◆ **EXERCISE**:
Look in the material below for the line holding "Dawny P (116, 1628)". Set it down exactly, with each later line up to and including the line holding "Stacey (115, 2407)".
- Opening Delimiter -
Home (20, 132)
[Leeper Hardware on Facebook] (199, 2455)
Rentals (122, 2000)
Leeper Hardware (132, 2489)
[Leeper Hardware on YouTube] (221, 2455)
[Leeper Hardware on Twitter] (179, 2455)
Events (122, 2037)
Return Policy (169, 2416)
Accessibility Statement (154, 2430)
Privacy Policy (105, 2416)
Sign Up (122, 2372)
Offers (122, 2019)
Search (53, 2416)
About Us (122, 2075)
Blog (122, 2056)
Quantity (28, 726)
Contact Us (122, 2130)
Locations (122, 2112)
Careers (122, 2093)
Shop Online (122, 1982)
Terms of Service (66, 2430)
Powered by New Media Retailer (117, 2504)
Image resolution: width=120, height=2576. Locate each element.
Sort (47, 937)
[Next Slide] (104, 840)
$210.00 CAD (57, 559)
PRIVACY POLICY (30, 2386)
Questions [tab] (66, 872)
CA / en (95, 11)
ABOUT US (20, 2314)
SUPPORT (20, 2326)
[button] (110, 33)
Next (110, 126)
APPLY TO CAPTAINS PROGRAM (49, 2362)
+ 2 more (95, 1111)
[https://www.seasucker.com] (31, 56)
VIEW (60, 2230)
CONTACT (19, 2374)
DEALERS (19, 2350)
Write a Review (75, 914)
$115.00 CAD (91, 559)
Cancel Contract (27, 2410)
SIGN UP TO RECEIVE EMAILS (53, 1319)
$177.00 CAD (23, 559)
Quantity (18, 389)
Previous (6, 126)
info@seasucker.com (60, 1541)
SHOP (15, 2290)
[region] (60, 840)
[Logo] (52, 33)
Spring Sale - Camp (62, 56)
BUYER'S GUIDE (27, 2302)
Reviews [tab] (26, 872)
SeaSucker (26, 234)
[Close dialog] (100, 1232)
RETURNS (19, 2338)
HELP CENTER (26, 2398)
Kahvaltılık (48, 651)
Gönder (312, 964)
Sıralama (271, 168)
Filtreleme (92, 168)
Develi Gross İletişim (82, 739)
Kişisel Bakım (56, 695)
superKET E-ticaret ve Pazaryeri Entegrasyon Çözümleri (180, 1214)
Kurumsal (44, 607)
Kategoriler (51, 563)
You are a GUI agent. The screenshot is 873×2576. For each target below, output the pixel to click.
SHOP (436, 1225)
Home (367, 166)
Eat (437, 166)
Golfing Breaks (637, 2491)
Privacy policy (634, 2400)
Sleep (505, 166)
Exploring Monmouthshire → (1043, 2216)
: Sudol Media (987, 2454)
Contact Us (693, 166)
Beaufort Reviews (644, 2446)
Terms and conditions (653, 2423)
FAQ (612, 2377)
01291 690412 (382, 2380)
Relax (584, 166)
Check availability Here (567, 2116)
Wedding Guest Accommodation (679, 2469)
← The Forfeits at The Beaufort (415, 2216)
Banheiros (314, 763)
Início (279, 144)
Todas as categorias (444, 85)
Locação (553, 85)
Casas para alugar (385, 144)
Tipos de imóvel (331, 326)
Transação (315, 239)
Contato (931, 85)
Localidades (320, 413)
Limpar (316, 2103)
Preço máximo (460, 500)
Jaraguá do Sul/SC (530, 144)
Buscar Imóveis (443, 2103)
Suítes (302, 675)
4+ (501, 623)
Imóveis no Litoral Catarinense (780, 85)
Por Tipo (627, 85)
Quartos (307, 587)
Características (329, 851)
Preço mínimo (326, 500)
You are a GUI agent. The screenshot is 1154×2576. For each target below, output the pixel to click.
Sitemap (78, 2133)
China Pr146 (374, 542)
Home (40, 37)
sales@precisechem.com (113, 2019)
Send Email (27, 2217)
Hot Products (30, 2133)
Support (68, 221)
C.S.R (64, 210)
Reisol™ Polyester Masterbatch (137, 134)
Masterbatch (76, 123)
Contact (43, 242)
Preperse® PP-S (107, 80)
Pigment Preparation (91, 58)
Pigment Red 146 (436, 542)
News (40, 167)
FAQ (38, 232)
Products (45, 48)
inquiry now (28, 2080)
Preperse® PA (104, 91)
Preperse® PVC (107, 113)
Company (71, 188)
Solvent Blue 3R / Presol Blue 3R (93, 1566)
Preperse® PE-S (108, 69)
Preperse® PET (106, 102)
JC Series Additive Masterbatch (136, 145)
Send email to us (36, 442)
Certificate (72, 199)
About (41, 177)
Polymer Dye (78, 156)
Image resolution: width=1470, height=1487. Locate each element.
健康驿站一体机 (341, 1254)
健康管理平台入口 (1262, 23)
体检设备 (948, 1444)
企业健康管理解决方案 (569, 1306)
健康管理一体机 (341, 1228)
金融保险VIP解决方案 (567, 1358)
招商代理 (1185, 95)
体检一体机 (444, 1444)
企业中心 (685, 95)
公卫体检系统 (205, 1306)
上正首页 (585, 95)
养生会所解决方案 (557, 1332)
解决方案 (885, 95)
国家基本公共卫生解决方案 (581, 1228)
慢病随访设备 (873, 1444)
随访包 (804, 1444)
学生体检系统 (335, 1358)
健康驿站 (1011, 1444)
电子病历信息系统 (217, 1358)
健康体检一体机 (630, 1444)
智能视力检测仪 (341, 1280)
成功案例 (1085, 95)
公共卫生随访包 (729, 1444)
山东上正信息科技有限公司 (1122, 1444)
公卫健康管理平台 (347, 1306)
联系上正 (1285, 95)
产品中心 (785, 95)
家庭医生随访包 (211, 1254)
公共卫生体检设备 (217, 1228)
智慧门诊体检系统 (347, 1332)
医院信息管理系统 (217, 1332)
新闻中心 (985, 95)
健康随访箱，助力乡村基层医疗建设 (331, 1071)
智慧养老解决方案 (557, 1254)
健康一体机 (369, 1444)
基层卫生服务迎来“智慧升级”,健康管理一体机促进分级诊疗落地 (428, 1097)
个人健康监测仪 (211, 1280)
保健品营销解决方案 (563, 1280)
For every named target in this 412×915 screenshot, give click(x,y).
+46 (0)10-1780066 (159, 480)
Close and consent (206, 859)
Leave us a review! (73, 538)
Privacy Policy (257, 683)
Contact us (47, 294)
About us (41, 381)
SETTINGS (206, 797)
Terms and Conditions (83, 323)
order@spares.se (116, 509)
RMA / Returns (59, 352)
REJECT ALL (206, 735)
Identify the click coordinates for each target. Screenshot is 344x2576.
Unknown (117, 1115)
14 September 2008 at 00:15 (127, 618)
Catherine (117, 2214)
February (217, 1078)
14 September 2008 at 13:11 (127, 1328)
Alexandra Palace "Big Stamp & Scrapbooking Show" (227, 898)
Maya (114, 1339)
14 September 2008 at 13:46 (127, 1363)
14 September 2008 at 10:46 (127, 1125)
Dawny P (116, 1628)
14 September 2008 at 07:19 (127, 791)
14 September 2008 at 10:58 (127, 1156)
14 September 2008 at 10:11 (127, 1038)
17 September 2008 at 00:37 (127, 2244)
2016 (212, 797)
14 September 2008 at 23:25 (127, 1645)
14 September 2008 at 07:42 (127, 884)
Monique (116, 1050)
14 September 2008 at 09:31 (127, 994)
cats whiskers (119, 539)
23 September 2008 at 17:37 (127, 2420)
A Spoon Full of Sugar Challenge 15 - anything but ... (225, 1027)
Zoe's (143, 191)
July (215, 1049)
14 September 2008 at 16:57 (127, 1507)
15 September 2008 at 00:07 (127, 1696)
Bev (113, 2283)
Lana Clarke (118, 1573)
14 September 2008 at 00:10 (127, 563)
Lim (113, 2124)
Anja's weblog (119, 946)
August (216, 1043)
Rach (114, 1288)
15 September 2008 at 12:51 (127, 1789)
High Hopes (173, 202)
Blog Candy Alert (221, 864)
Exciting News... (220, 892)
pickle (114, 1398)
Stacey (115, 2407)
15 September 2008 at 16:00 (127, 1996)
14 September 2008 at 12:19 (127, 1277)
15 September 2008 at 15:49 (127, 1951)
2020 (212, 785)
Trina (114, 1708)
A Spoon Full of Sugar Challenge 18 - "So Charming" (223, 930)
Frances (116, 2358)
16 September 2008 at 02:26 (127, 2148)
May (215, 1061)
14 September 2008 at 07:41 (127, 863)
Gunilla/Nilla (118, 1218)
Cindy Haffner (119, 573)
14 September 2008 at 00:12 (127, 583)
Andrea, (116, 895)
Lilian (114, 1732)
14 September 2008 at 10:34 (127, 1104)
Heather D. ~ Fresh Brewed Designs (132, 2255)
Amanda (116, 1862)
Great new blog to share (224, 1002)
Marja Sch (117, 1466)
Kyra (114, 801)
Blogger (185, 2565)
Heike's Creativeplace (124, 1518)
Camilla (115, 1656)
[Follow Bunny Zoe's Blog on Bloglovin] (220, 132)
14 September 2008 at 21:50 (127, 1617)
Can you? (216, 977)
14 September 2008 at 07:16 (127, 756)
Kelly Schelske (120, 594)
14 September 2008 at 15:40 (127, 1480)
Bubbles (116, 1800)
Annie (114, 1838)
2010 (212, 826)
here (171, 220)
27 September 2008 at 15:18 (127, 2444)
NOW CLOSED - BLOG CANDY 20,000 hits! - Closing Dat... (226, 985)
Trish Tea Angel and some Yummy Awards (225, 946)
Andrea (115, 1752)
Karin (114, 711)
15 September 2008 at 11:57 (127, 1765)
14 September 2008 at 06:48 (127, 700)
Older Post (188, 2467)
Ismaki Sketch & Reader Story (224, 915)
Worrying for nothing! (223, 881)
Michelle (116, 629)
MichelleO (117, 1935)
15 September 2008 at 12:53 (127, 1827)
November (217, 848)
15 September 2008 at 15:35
- Closing Delimiter -
◆ **COMPLETED EXERCISE**:
Dawny P (116, 1628)
14 September 2008 at 07:19 (127, 791)
14 September 2008 at 10:58 (127, 1156)
14 September 2008 at 10:11 (127, 1038)
17 September 2008 at 00:37 (127, 2244)
2016 (212, 797)
14 September 2008 at 23:25 (127, 1645)
14 September 2008 at 07:42 (127, 884)
Monique (116, 1050)
14 September 2008 at 09:31 (127, 994)
cats whiskers (119, 539)
23 September 2008 at 17:37 (127, 2420)
A Spoon Full of Sugar Challenge 15 - anything but ... (225, 1027)
Zoe's (143, 191)
July (215, 1049)
14 September 2008 at 16:57 (127, 1507)
15 September 2008 at 00:07 (127, 1696)
Bev (113, 2283)
Lana Clarke (118, 1573)
14 September 2008 at 00:10 (127, 563)
Lim (113, 2124)
Anja's weblog (119, 946)
August (216, 1043)
Rach (114, 1288)
15 September 2008 at 12:51 (127, 1789)
High Hopes (173, 202)
Blog Candy Alert (221, 864)
Exciting News... (220, 892)
pickle (114, 1398)
Stacey (115, 2407)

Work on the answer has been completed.